Zaphodsotherhead · 30/08/2020 18:13

Those ghastly 'sliders' that everyone is still wearing. They look so cheap and nasty and yet, stick the name Ted Baker or something on a bit of plastic and you can charge a fortune for them.

They look like the things we used to put on after swimming to walk back from the pool to save us from verrucas.

iklboo · 30/08/2020 18:22

They look like the things we used to put on after swimming to walk back from the pool to save us from verrucas.

They pretty much are. The Emperor's New Flip Flops.

StCharlotte · 30/08/2020 23:01

@Gancanny

I don't read mine out in that format but mine has double numbers so I give it as

1234 double-5 double-5 678

I completely understand why you'd do that and I was going to mention it usually involves double numbers but it just doesn't compute Grin
TheCatsBlanket · 30/08/2020 23:35

when I get a text at work from my retired husband asking me to get pint of milk/loaf/butter or similar on my way home because apparently I like shopping.
Christ, you're retired and have all the time in the world to nip to Tesco ffs!

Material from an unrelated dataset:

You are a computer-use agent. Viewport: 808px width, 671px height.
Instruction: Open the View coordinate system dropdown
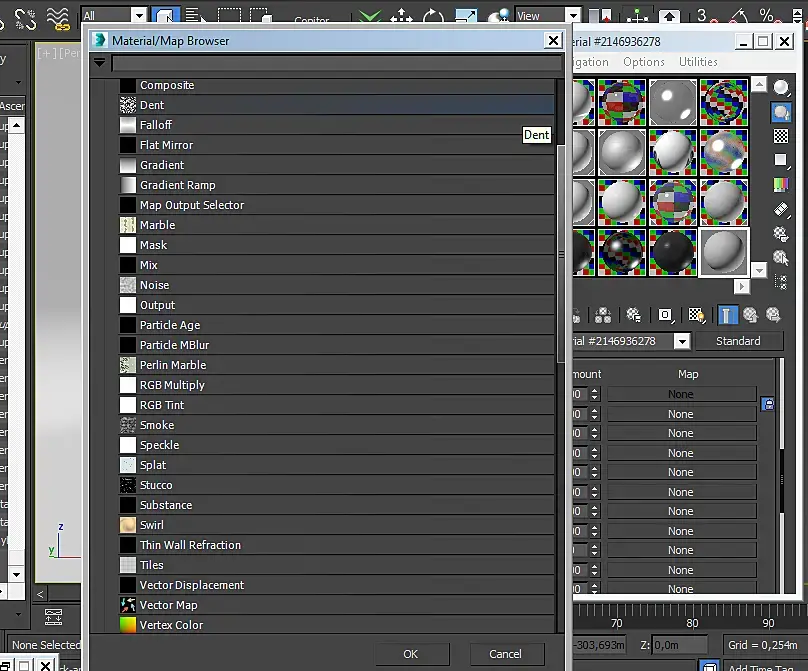[573, 15]
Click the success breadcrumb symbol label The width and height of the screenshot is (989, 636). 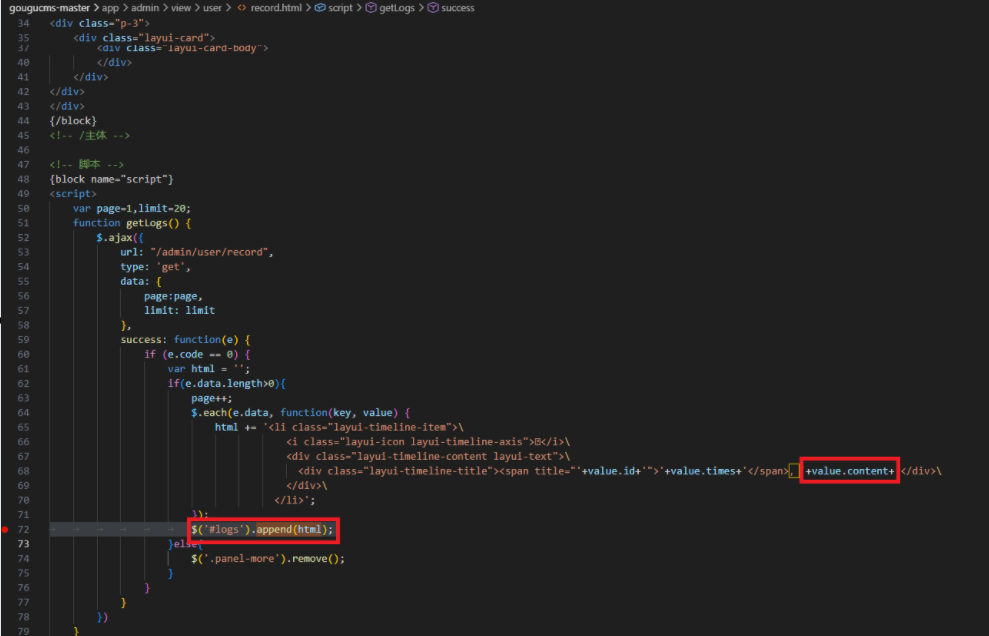click(458, 8)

Stannisbaratheonsboxofmatches · 30/08/2020 23:46

Children not listening / not answering / being so wrapped up in their screens they can’t even hear you - anything that means I have to keep repeating myself.

Kids replying “what” when their names are called for food, and they know they are being called for food because you prewarned them a couple of minutes ago, just to buy another couple of seconds before they have to move. I remember doing that to my Mum too though!

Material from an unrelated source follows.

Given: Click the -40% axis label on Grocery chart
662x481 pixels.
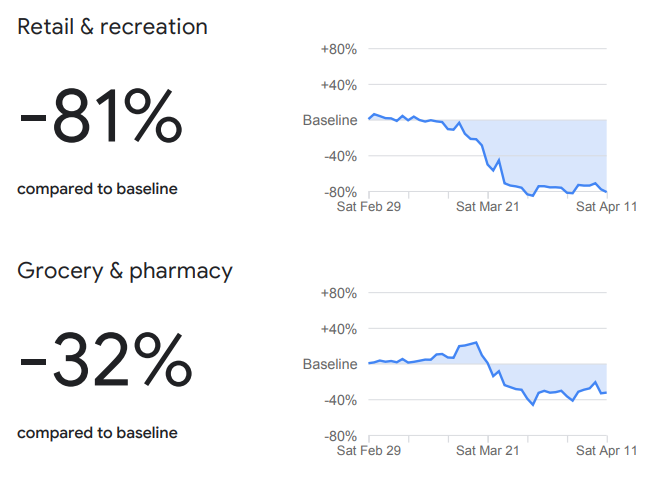Looking at the screenshot, I should pyautogui.click(x=339, y=400).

People (my DM) using their in-jokes that they have with other people in conversation with me - I’m not part of that joke / twee little phrase! I’m not going to use the cute expressions your sister used as a baby as I wasn’t even born.

“Myself”, “yourself” etc where it doesn’t belong - I agree

Also people using “and I” when it should be “and me”. “Elizabeth and I went to the shops” is correct, “Sarah bought a present for Elizabeth and I” is not correct! She bought it for Elizabeth and me!

Stannisbaratheonsboxofmatches · 30/08/2020 23:49

There are some good ones on here though:

Phone numbers should ONLY EVER be 01234 567 890. It doesn’t matter if there are doubles. That’s the only way I can be read. I have a double in the middle of mine (where the 45 is in the example). It’s still separated up BY LAW Grin

Also can’t abide sliders.

Adoptthisdogornot · 30/08/2020 23:57

People who bring speakers to the beach/park/other public space and then play loud music so we all have to endure it. Fuck the fuck off. I want to hear waves lapping, children playing and seagulls overhead, not Camilla fucking Cabelo

Mincingfuckdragon2 · 30/08/2020 23:58

DH not listening and then denying I've said anything.

Case in point - last night he used my fancy towel to mop up spilled milk I have previously asked him not to do this as it makes the towels smell like off milk.

He denied having been asked any such thing. Until DD 12 piped up from the living room: 'Mum did tell you that, I heard her".

I could have hugged her. At least he had the good grace to look ashamed. Grin

Mincingfuckdragon2 · 31/08/2020 00:03

@luckylavender I apologise for me and my kind Blush. I live in a part of the world where 'kids' is commonly used to mean children and not baby goats.

I try to self edit on MN as I know some people hate it. I fail though Grin.

wigglerose · 31/08/2020 00:24

People who can't be told.

I had someone insist the study was DH's room. "No, we both use it equally," she kept going on about it being DH's mancave. I corrected her again and she still ignored me and prattled on. Aaaaaaah!

makingmammaries · 31/08/2020 19:45

Prince sodding Harry and his revolting, poncy, smug, overprivileged, designer stubbly, ugly face and his mental helf and his crocodile tears.

Did I mention that I don’t like Prince Harry?

Ori82 · 31/08/2020 19:58

Oh god I’ve got to add another......orthopaedic shoes. Just no.

AdoptedBumpkin · 31/08/2020 20:02

Certain members of the public coming the other way who fail to thank me for remembering there is still a deadly virus around and therefore crossing the road. Happened several times this afternoon.